The grassy flats of the coast are accessible from the public footpaths, which lead from Beachley Road (by the bus stop) through the fields and woods, the easiest from the end of Buttington Terrace through two galvanised kissing gates for about 500m, but also from the end of the Offa's Dyke Path. Fossil Beach is then about a 700-m walk to the left, north-east along the coastal grass and through the reeds; the walk is frequently marshy and muddy so Wellington boots are recommended. Larger rocks can be slippery to walk on (Universal Transverse Mercator coordinates: 31U 475148 5720571; latitude/longitude: 51.63560 N, 2.64090 E; ).
The foreshore is subject to the broad tidal range of the Severn Estuary so it is advisable to check the times beforehand so that visits occur around low tide: much of the shore is covered in the silty mud common to the tidal flats of the area.

As the shoreline and cliffs are designated as an SSSI, digging at the cliffs is not permitted and is dangerous and pointless for fossil-hunting given the extreme paucity of examples in the bulk of the mudstone: the cliffs are relatively soft and easily weathered, with parts subject to notable expansion and contraction (during very wet periods, e.g. after Storm Ciara and Storm Dennis which led to flooding in places, temporary streams appear from the base of the cliff)
. The abundant rocks lying about from previous rock falls contain plenty of Jurassic and Triassic fossiliferous species in any case.

==Geology==
Sedbury Cliffs and the foreshore contain similar geological layering to the more famous and visible Aust Cliff on the opposite bank of the River Severn.
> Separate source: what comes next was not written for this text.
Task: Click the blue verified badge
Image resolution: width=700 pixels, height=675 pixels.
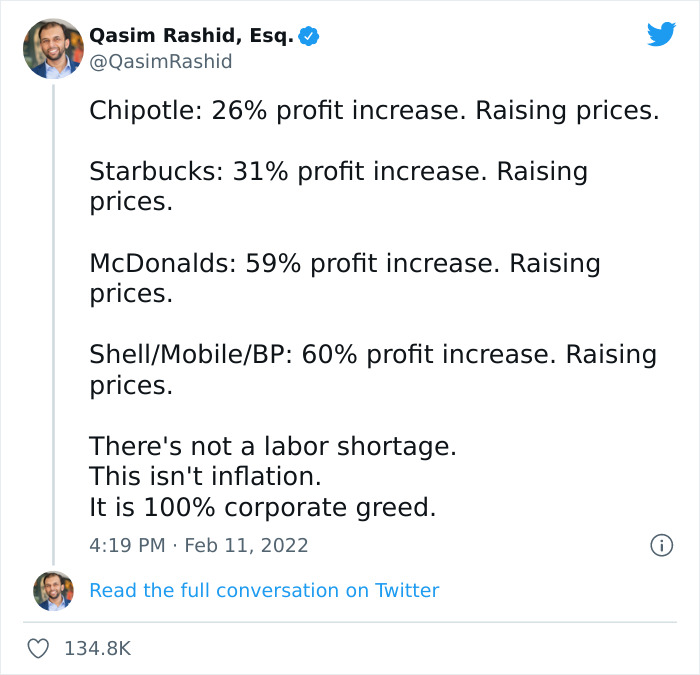Action: (x=310, y=36)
However, at Sedbury the cliffs are wooded at the top and overgrown with bushes and trees at the base, with fallen blocks and old trunks amongst them. Farther along the beach from the grass, sandstone blocks become more common.

The highest rock layer is the brown rocks of the Blue Lias formation, which was deposited between the Rhaetian Age (which closed the Triassic Period 201.3 million years ago (mya)) and the Ages of the Hettangian (201.3 to 199.3 mya) and Sinemurian (199.3 to 190.8 mya), the first two ages of the Jurassic Period.

The Blue Lias contains limestone, mudstone and siltstone, and this formation comprises the lower boundary of the Lias Group. The lias here can be thicker than at Aust.

Lias contains clays highly prone to expansion and contraction which aid landslip and collapse, therefore helping to facilitating the release of accessible fossils.

The lias lies upon the pale grey Cotham member of the Lilstock Formation, which itself lies on the darker grey Westbury Formation. The Lilstock and Westbury formations, containing shale, limestone and sandstone, are included in the parent Penarth Group and they were deposited in the Rhaetian Age (208.5 to 201.3 mya) of the Triassic Period.

The next layer down is made up of the pale greenish- or bluish-grey mudstones and siltstones of the Blue Anchor Formation which, at the boundary, can share some of the same features with the overlying Westbury rocks.

The Blue Anchor rocks lie atop the Branscombe Formation which comprises the substantial reddish-brown mudstone and siltstone with some greenish-grey 'reduced' patches similar in appearance to the Blue Anchor rock.

The Blue Anchor and Branscome Formations, both laid down between the Norian (227 to 208.5 mya) and the Rhaetian ages, are included in the parent Mercia Mudstone Group (deposited from the early Triassic Period to the Rhaetian Age) which underlies much of the area, colouring the soil, and extending far north-east into Northern England.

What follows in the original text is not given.